EXERCISE INSTRUCTIONS
Among the lines below, copy each one in which "computer" appears.

PROVIDED INFORMATION
******

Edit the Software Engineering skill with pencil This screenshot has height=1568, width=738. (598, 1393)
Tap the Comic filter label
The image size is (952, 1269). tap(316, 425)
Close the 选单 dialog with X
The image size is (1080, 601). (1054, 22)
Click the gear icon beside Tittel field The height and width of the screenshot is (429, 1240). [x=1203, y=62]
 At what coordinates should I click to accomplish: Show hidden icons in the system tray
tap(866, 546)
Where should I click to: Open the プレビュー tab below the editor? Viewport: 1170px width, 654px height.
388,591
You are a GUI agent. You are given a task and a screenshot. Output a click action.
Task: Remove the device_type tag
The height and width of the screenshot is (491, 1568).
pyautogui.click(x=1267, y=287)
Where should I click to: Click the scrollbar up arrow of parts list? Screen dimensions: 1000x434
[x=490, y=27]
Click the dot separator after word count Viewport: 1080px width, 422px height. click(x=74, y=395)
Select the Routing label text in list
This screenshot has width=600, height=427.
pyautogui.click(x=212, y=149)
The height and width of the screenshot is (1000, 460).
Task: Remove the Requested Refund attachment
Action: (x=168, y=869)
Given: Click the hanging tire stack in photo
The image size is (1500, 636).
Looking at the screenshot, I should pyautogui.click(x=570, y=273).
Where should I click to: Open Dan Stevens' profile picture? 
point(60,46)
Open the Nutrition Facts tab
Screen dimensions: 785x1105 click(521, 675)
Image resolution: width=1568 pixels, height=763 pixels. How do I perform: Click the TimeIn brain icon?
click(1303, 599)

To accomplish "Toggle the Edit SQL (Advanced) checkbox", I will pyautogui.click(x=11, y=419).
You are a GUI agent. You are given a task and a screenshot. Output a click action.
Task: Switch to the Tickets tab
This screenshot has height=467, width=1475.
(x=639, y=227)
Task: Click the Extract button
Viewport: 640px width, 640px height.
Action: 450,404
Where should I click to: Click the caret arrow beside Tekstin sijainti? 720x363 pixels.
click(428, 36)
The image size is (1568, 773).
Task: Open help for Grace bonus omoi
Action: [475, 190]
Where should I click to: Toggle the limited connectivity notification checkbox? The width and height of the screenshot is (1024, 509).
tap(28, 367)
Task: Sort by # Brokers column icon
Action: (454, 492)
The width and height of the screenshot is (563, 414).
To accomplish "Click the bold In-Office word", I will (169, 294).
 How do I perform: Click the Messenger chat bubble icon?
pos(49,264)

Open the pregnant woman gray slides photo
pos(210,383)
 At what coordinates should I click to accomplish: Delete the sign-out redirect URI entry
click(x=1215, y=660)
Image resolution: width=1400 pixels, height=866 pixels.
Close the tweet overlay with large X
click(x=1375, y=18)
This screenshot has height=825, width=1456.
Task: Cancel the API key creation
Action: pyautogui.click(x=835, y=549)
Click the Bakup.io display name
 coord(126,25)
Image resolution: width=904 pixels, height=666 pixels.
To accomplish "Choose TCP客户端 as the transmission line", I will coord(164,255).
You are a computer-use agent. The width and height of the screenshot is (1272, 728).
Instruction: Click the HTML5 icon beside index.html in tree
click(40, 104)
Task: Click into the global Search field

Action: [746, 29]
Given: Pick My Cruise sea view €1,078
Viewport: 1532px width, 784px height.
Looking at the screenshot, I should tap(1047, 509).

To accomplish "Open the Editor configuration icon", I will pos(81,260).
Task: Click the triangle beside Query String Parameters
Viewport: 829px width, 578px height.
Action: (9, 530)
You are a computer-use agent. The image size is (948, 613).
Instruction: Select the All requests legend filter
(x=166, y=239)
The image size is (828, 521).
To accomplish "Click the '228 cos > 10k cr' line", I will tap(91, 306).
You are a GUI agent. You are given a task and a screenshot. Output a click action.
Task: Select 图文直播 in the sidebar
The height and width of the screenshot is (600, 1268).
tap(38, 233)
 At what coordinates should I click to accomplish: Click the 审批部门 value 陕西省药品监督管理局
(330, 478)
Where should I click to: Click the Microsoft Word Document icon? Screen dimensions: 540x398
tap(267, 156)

******

RESPONSE
You are a computer-use agent. The width and height of the screenshot is (1272, 728).
You are a computer-use agent. The image size is (948, 613).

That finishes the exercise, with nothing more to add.